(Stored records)
◇ ◇ ◇ ◇ ◇
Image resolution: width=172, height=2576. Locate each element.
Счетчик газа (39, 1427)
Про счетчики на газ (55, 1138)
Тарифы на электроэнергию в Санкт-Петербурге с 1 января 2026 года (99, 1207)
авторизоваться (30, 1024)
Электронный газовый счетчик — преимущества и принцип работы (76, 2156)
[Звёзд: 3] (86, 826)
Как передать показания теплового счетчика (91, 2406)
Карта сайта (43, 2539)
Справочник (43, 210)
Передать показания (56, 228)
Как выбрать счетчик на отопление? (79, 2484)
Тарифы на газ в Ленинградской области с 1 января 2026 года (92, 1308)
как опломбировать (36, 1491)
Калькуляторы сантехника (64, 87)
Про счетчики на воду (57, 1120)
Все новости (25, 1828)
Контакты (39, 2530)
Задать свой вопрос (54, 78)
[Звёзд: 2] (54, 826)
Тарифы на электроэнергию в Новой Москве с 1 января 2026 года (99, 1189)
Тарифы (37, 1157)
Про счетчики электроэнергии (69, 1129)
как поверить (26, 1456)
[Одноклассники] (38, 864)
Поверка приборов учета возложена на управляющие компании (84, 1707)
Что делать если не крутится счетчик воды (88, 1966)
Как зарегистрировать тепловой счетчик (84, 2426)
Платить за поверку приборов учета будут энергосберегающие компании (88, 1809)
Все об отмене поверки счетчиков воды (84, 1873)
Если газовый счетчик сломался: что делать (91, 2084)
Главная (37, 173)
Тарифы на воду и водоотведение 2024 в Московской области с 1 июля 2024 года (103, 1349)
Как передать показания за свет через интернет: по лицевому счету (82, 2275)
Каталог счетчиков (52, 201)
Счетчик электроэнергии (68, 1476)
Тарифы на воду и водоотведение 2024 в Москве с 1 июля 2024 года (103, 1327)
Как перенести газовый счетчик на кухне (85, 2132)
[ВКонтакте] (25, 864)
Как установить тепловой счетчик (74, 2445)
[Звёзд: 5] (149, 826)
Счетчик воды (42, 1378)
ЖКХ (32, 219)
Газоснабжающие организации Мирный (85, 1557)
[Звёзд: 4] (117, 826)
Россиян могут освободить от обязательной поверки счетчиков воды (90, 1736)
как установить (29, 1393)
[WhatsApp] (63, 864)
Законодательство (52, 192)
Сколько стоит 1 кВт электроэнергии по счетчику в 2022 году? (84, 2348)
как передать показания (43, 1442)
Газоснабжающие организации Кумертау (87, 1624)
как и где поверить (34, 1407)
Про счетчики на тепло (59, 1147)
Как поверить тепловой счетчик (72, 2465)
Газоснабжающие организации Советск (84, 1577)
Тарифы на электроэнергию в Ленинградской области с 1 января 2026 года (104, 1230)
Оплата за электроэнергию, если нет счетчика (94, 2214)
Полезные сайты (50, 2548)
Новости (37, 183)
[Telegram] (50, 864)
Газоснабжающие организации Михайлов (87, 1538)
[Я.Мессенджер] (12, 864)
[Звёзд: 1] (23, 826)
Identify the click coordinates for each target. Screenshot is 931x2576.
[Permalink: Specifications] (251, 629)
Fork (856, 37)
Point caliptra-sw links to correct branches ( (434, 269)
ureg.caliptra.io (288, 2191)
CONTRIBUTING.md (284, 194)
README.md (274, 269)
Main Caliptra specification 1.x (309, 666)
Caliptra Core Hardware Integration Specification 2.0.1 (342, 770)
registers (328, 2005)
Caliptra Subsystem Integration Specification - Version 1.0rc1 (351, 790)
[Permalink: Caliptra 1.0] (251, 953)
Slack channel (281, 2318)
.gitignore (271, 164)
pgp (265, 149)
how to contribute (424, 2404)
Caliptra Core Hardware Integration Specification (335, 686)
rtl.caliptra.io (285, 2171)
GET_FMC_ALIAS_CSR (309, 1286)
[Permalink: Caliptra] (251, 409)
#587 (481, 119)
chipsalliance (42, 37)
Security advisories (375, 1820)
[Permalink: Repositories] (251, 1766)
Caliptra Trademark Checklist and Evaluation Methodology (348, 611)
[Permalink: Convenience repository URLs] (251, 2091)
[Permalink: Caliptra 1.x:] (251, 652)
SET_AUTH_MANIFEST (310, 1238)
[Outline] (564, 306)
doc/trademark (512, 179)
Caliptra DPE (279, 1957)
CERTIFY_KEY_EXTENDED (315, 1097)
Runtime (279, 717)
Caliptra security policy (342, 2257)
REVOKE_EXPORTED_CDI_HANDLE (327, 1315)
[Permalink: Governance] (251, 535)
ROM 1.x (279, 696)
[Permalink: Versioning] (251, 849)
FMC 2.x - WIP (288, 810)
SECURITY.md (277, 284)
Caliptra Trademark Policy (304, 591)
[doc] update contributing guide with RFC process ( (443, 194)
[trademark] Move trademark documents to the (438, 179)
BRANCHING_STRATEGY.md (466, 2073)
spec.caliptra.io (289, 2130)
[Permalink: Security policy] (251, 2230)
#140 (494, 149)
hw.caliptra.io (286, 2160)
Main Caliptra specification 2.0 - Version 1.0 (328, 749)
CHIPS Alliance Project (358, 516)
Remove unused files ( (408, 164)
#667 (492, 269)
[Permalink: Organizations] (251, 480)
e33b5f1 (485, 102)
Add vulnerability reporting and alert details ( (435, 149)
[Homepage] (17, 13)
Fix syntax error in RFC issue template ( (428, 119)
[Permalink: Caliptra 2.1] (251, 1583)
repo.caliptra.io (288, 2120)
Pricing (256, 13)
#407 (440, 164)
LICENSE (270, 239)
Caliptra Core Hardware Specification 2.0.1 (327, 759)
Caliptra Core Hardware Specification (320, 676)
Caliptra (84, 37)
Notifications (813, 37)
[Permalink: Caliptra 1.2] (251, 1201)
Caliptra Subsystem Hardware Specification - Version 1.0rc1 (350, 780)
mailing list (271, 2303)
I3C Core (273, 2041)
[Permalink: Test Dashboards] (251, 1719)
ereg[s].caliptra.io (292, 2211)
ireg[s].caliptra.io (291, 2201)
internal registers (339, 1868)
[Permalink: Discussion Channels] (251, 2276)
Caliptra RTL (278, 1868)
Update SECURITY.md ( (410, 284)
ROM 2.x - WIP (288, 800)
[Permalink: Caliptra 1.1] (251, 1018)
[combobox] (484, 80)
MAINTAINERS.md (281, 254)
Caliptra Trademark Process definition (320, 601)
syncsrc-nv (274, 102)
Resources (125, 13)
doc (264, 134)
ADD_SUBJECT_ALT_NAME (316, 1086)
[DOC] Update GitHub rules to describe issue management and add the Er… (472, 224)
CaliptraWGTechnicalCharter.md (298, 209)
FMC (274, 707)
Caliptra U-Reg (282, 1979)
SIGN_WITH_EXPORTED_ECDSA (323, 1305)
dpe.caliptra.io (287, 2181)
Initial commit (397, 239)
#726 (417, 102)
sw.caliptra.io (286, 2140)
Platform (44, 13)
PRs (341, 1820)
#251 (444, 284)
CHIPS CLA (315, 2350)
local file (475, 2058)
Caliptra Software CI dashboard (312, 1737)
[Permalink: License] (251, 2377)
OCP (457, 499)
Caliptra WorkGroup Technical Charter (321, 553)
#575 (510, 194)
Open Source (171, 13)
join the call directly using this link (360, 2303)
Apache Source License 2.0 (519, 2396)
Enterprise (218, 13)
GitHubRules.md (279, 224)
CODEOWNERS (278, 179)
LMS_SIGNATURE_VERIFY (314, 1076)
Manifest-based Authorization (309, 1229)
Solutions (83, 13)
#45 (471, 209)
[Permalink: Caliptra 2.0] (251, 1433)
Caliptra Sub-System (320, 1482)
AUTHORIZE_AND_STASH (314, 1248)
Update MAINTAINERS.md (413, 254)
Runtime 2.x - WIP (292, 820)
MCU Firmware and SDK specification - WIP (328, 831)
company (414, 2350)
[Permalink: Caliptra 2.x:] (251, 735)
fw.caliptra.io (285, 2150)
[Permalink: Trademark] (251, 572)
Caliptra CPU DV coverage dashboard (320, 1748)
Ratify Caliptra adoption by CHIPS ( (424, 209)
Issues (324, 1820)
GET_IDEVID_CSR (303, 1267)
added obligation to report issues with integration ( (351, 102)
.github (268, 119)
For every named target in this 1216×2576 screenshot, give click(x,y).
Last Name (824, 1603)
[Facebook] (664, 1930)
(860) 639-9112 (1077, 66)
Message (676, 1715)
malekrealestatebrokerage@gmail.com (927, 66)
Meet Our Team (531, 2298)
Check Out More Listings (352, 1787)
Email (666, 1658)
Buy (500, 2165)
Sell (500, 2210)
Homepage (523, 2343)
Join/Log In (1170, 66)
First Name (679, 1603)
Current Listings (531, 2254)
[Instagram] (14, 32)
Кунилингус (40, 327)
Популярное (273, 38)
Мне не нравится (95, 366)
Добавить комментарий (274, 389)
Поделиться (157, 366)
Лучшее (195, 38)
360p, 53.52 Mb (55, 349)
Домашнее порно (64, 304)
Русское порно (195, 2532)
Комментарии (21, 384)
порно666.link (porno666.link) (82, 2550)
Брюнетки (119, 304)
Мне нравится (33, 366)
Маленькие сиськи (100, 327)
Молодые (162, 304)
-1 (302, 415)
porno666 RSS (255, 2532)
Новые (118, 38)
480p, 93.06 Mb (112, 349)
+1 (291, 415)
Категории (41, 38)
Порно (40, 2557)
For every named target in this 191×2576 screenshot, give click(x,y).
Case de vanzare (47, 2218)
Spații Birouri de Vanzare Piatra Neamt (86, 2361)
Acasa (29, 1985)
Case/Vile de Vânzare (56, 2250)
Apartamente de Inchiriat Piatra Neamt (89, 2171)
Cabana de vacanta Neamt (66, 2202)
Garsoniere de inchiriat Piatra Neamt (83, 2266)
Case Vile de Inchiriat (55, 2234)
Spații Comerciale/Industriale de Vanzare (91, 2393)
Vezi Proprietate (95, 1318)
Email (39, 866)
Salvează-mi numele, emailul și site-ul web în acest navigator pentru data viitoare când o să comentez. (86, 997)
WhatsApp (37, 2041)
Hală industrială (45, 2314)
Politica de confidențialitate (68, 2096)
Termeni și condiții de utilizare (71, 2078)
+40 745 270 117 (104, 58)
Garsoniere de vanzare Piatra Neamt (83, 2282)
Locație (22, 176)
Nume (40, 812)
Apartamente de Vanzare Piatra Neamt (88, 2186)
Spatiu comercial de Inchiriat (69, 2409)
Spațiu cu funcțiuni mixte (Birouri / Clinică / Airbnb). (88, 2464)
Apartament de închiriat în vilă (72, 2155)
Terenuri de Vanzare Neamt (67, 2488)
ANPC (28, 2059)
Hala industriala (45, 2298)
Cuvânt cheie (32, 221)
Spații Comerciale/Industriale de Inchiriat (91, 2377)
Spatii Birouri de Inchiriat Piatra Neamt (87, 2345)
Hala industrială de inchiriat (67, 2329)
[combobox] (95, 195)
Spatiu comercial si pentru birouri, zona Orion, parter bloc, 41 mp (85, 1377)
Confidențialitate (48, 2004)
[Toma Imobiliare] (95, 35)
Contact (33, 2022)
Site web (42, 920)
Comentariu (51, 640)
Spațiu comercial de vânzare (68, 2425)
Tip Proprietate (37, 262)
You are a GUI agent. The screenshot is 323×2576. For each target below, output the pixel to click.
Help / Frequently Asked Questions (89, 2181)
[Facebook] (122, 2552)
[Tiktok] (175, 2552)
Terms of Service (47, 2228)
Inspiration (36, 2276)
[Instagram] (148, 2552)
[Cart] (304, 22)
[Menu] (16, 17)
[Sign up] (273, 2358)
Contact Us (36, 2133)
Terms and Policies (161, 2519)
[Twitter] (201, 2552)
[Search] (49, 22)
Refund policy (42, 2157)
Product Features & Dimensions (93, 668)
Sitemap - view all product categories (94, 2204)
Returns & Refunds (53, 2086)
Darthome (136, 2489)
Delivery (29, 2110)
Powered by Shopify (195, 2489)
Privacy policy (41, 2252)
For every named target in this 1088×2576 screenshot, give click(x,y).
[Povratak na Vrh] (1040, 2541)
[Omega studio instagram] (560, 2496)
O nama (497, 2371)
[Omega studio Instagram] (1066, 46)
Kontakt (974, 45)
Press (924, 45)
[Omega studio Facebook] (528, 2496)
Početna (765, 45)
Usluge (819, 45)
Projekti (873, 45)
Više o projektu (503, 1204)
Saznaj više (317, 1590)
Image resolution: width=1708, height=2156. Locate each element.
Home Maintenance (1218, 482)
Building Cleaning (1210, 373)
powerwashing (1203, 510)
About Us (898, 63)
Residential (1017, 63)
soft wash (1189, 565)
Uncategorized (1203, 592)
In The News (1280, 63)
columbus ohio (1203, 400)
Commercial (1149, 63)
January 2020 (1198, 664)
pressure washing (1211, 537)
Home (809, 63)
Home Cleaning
◇ ◇ ◇ ◇ ◇
- The problem -
One inclusive range is required: first line of the data through the line containing "[Одноклассники] (38, 864)". Set it down exactly and output nothing else.

- Response to the task -
Image resolution: width=172, height=2576. Locate each element.
Счетчик газа (39, 1427)
Про счетчики на газ (55, 1138)
Тарифы на электроэнергию в Санкт-Петербурге с 1 января 2026 года (99, 1207)
авторизоваться (30, 1024)
Электронный газовый счетчик — преимущества и принцип работы (76, 2156)
[Звёзд: 3] (86, 826)
Как передать показания теплового счетчика (91, 2406)
Карта сайта (43, 2539)
Справочник (43, 210)
Передать показания (56, 228)
Как выбрать счетчик на отопление? (79, 2484)
Тарифы на газ в Ленинградской области с 1 января 2026 года (92, 1308)
как опломбировать (36, 1491)
Калькуляторы сантехника (64, 87)
Про счетчики на воду (57, 1120)
Все новости (25, 1828)
Контакты (39, 2530)
Задать свой вопрос (54, 78)
[Звёзд: 2] (54, 826)
Тарифы на электроэнергию в Новой Москве с 1 января 2026 года (99, 1189)
Тарифы (37, 1157)
Про счетчики электроэнергии (69, 1129)
как поверить (26, 1456)
[Одноклассники] (38, 864)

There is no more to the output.